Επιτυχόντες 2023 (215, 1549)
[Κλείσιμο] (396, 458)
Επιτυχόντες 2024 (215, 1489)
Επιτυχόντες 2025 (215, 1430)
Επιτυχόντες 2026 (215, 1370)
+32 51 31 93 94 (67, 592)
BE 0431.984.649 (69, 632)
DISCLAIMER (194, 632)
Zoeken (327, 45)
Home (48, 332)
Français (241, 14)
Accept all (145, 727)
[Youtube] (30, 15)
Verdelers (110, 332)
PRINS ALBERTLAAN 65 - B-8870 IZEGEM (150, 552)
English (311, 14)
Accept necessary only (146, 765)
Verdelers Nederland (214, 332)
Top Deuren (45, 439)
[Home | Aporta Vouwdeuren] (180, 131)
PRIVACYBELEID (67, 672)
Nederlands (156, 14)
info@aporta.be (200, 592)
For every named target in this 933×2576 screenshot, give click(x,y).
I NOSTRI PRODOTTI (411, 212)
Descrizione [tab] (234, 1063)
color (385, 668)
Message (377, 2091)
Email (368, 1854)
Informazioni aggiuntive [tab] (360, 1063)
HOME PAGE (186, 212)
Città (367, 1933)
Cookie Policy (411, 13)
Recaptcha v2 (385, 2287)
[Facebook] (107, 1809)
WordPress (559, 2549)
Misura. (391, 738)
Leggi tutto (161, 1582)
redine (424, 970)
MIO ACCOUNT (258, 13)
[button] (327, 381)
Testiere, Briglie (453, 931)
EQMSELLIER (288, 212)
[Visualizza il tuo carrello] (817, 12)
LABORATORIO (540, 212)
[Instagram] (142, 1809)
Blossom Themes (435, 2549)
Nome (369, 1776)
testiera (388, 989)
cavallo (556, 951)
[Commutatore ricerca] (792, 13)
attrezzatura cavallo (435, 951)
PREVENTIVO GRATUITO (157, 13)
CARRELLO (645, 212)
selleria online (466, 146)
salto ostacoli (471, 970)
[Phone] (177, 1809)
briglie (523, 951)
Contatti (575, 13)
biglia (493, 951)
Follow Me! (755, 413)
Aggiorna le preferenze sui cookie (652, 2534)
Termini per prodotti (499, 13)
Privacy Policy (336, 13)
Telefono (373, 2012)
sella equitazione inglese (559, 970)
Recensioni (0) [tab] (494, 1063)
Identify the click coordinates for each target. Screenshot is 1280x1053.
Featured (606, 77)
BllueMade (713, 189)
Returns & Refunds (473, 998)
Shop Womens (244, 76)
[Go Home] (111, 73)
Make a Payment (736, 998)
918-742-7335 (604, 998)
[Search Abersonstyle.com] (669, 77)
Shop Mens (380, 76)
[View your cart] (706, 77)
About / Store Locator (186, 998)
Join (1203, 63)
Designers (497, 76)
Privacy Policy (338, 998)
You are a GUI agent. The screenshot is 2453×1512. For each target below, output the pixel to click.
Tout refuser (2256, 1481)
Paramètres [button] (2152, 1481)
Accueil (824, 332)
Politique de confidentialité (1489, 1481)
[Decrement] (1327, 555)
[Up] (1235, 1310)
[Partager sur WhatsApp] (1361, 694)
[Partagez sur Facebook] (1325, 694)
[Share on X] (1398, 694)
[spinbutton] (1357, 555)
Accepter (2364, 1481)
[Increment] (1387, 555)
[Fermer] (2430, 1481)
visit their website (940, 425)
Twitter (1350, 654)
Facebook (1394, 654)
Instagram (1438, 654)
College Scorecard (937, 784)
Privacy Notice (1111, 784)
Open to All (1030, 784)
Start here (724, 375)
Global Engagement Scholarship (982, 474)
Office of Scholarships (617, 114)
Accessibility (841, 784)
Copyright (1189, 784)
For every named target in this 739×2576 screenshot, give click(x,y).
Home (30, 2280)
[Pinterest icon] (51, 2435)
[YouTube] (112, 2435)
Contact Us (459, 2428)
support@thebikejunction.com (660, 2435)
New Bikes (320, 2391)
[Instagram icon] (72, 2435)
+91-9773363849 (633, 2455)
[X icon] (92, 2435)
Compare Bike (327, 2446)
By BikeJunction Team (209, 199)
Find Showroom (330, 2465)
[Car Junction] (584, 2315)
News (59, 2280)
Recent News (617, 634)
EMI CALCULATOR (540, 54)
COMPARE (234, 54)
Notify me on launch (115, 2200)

════════

▸ **PROBLEM DETAILS**
Out of the data above, set down the lines from the one with "[Partagez sur Facebook] (1325, 694)" to the one with "Open to All (1030, 784)", both included, exactly as written and with no additions.

▸ **ANSWER SECTION**
[Partagez sur Facebook] (1325, 694)
[Share on X] (1398, 694)
[spinbutton] (1357, 555)
Accepter (2364, 1481)
[Increment] (1387, 555)
[Fermer] (2430, 1481)
visit their website (940, 425)
Twitter (1350, 654)
Facebook (1394, 654)
Instagram (1438, 654)
College Scorecard (937, 784)
Privacy Notice (1111, 784)
Open to All (1030, 784)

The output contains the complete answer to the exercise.